* **WHAT YOU WILL DO**
From the entries below, return every line that includes the word "agent".

[[ INPUT MATERIAL, beginning ]]

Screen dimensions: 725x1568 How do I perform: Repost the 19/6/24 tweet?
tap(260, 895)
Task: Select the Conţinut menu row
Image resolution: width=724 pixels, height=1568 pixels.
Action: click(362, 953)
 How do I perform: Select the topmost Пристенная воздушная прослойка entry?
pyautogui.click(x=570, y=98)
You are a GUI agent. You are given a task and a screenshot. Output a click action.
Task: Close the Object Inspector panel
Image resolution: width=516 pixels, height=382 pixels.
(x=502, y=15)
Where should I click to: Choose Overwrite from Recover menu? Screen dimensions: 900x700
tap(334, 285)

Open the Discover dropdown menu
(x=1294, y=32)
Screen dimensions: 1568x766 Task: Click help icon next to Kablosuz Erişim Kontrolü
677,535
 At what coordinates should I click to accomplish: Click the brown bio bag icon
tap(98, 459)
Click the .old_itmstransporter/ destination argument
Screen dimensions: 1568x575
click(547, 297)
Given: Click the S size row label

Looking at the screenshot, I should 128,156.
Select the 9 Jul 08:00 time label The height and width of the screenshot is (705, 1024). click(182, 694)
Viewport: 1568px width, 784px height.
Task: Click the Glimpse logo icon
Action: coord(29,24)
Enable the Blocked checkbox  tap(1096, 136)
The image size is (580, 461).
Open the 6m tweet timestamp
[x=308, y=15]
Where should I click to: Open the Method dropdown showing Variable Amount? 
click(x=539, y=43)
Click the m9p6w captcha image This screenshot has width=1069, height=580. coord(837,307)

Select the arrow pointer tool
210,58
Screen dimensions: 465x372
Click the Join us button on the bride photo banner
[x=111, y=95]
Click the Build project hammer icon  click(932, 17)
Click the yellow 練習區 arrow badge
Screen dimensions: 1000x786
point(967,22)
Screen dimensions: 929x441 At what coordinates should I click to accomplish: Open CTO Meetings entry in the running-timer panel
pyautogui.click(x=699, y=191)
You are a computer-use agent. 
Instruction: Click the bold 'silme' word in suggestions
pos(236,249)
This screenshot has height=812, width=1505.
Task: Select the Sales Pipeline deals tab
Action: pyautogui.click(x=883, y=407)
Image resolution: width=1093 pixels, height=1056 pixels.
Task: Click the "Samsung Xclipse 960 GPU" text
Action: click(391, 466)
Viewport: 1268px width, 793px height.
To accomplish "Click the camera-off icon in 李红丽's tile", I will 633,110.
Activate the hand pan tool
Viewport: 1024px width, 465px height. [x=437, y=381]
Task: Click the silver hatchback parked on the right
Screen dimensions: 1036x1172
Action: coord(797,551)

[[ INPUT MATERIAL, end ]]

* **RESULT OF THE EXERCISE**
You are a GUI agent. You are given a task and a screenshot. Output a click action.
You are a computer-use agent. 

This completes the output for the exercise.